**AIM OF THE EXERCISE:**
Below are the entries; give again exactly the lines from the one mentioning "Log in / Register (611, 18)" through the one mentioning "Amphenol CO-058BNCX200-100 BNC", inclusive.

(Records from a data source)
*-*-*

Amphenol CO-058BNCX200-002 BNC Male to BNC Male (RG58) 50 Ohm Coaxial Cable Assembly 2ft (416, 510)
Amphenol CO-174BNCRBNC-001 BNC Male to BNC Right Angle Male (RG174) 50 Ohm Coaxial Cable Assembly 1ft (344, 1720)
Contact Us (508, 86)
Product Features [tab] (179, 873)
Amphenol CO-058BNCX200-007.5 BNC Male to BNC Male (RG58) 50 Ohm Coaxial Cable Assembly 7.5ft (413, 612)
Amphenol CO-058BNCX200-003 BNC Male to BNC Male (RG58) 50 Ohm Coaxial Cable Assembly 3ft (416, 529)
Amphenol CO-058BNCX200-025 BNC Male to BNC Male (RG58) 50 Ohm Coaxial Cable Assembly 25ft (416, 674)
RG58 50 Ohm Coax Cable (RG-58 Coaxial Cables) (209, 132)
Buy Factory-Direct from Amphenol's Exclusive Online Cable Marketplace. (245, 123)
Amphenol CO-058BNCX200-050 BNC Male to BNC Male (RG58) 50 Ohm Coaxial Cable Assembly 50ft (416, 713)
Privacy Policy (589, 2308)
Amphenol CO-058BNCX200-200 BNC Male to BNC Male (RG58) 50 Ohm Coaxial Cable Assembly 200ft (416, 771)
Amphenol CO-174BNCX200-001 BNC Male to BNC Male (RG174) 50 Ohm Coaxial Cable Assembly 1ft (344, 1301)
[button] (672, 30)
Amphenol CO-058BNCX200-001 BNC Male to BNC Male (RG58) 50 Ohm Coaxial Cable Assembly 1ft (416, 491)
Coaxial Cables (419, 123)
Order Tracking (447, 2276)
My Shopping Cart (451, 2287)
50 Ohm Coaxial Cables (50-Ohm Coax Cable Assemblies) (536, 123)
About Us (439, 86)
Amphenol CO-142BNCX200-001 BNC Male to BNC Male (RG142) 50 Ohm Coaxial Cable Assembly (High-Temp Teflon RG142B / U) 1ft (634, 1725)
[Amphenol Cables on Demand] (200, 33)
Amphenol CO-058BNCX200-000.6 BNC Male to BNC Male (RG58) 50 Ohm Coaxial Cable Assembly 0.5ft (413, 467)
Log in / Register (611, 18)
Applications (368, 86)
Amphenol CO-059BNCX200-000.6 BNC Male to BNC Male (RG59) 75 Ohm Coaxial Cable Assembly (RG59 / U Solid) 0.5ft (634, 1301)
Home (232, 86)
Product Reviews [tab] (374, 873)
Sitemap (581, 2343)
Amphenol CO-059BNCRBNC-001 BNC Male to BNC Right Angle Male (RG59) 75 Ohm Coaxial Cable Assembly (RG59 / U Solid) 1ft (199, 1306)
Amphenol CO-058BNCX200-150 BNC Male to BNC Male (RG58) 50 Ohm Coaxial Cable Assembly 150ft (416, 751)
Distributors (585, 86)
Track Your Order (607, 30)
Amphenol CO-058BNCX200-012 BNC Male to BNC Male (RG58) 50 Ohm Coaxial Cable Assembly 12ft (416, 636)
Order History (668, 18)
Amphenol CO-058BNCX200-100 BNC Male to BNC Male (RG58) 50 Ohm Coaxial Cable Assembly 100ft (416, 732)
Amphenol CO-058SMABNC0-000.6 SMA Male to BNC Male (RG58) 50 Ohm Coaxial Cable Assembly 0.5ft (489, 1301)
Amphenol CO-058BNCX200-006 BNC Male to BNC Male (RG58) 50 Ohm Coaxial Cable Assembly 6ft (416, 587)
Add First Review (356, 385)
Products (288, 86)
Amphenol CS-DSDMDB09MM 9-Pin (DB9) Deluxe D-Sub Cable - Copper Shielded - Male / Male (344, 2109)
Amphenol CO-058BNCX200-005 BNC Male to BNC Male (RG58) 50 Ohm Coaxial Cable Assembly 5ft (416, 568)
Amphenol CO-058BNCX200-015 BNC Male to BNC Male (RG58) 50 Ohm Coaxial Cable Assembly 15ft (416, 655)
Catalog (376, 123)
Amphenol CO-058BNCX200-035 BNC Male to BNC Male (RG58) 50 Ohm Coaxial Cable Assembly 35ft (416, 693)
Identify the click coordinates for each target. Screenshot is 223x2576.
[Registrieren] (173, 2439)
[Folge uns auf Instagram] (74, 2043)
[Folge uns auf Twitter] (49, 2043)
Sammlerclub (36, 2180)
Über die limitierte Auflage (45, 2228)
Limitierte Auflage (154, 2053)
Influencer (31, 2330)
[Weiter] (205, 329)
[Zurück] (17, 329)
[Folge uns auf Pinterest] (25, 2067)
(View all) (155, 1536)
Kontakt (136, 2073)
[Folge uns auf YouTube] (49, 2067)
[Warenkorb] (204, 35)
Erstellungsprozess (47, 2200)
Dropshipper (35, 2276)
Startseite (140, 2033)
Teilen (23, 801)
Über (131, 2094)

*-*-*

**RESPONSE:**
Log in / Register (611, 18)
Applications (368, 86)
Amphenol CO-059BNCX200-000.6 BNC Male to BNC Male (RG59) 75 Ohm Coaxial Cable Assembly (RG59 / U Solid) 0.5ft (634, 1301)
Home (232, 86)
Product Reviews [tab] (374, 873)
Sitemap (581, 2343)
Amphenol CO-059BNCRBNC-001 BNC Male to BNC Right Angle Male (RG59) 75 Ohm Coaxial Cable Assembly (RG59 / U Solid) 1ft (199, 1306)
Amphenol CO-058BNCX200-150 BNC Male to BNC Male (RG58) 50 Ohm Coaxial Cable Assembly 150ft (416, 751)
Distributors (585, 86)
Track Your Order (607, 30)
Amphenol CO-058BNCX200-012 BNC Male to BNC Male (RG58) 50 Ohm Coaxial Cable Assembly 12ft (416, 636)
Order History (668, 18)
Amphenol CO-058BNCX200-100 BNC Male to BNC Male (RG58) 50 Ohm Coaxial Cable Assembly 100ft (416, 732)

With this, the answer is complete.